Data to process:
++++++++++++++++++++

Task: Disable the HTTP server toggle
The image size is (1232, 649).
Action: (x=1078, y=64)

++++++++++++++++++++

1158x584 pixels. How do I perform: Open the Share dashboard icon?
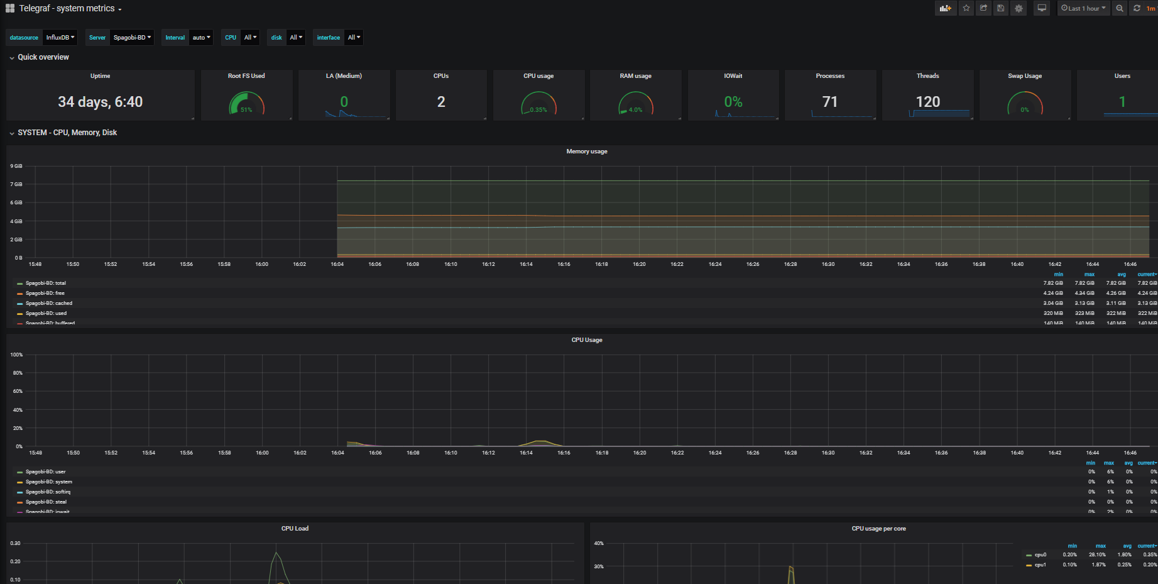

++++++++++++++++++++

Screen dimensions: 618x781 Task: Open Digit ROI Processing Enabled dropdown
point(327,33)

++++++++++++++++++++

Turn the listing lines into a JSON list of strings, one string per line, leaving out blank lines. Start at the line with "Screen dimensions: 618x781" and go on through the line with "point(327,33)".

[
  "Screen dimensions: 618x781 Task: Open Digit ROI Processing Enabled dropdown",
  "point(327,33)"
]